■ DIRECTIVE 1 ■
Copy the listing word for word, from the line containing "Click the T'way" down to the end of the listing. Omit the pictures from your copy.

====== SELECTED EXCERPT

5 Stars 4 Stars 3 Stars 2 Stars 1 Star 4.8 from 60 reviews
  • Author: Sophia
  • Prep Time: 20 minutes
  • Cook Time: 20 minutes
  • Total Time: 40 minutes
  • Yield: 12 sushi cups
  • Category: Appetizer
  • Method: Stovetop
  • Cuisine: Japanese-inspired
  • Diet: Vegetarian

Description

Sushi Cups are a fun and creative twist on traditional sushi, featuring a base of seasoned sushi rice pressed into muffin tins and topped with a vibrant mixture of fresh veggies, edamame, and avocado. Finished with a spicy mayo drizzle and black sesame seeds, these bite-sized cups offer a fresh, flavorful, and visually appealing appetizer or snack that’s easy to make and perfect for gatherings.


Ingredients

Units Scale

Sushi Ingredients:

  • 1 cup sushi rice, rinsed
  • 1 1/2 cups water
  • 1/2 cup finely chopped veggies of your choice (carrots, cucumber, bell peppers, or sprouts)
  • 1/4 cup steamed mukimame (shelled edamame)

============
====== LISTED RECORDS

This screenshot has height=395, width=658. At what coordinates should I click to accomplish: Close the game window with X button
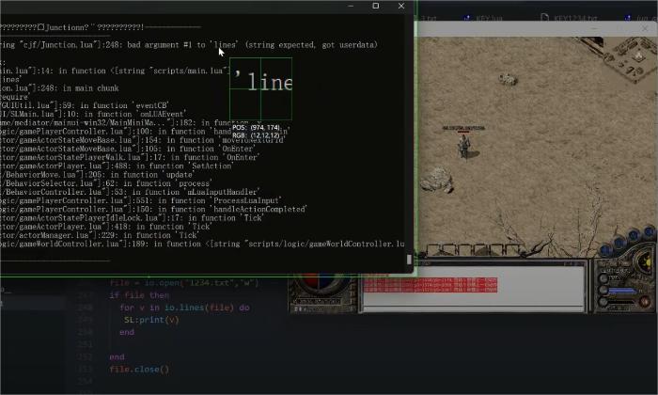pos(647,28)

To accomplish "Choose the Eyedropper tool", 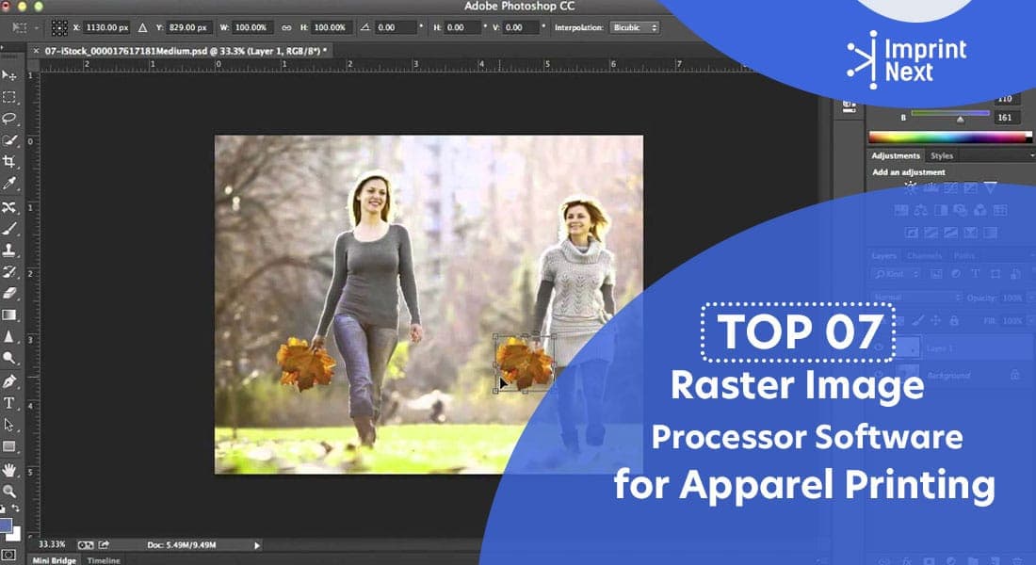I will [9, 184].
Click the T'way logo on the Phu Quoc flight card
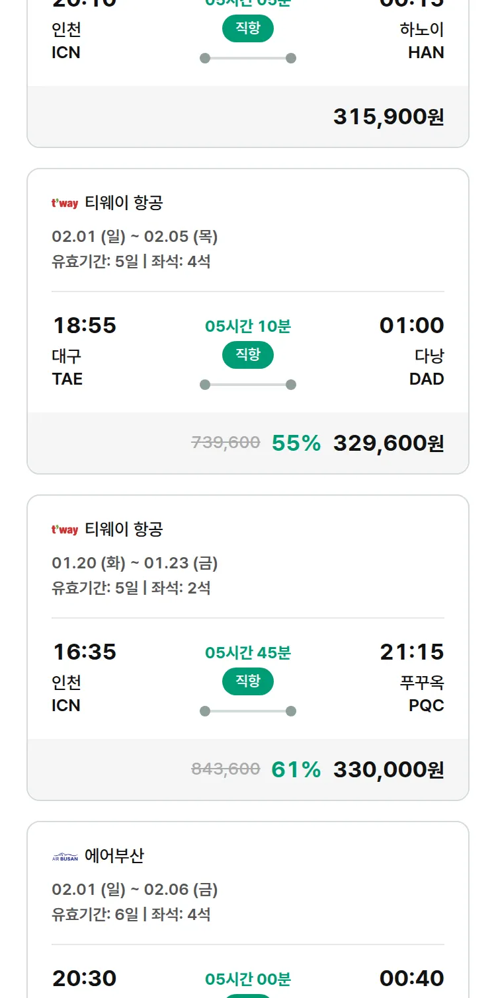 click(x=65, y=529)
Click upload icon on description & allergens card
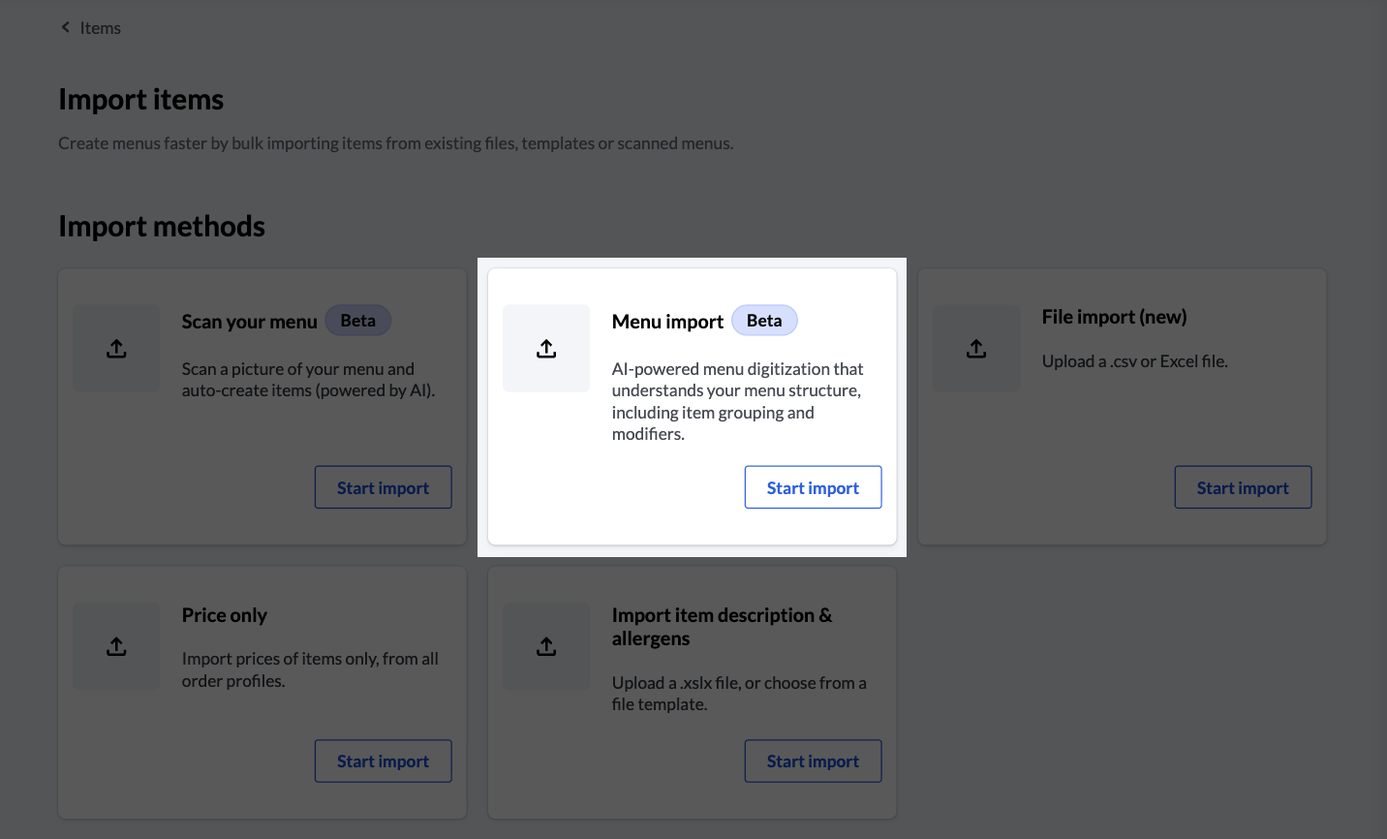Screen dimensions: 1387x839 (546, 646)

============

■ DIRECTIVE 2 ■
Decide whether each statement agrees with the sushi cups recipe, and answer yes or no while quoting the deciding words. (a) The recipe makes 12 sushi cups. (b) The rice is pressed onto a baking sheet. (c) The cook time is 40 minutes.

■ EXERCISE SOLUTION 1 ■
Click the T'way logo on the Phu Quoc flight card
 click(x=65, y=529)
Click upload icon on description & allergens card
Screen dimensions: 1387x839 (546, 646)

■ EXERCISE SOLUTION 2 ■
(a) Yes: "Yield: 12 sushi cups"
(b) No: "seasoned sushi rice pressed into muffin tins"
(c) No: "Cook Time: 20 minutes"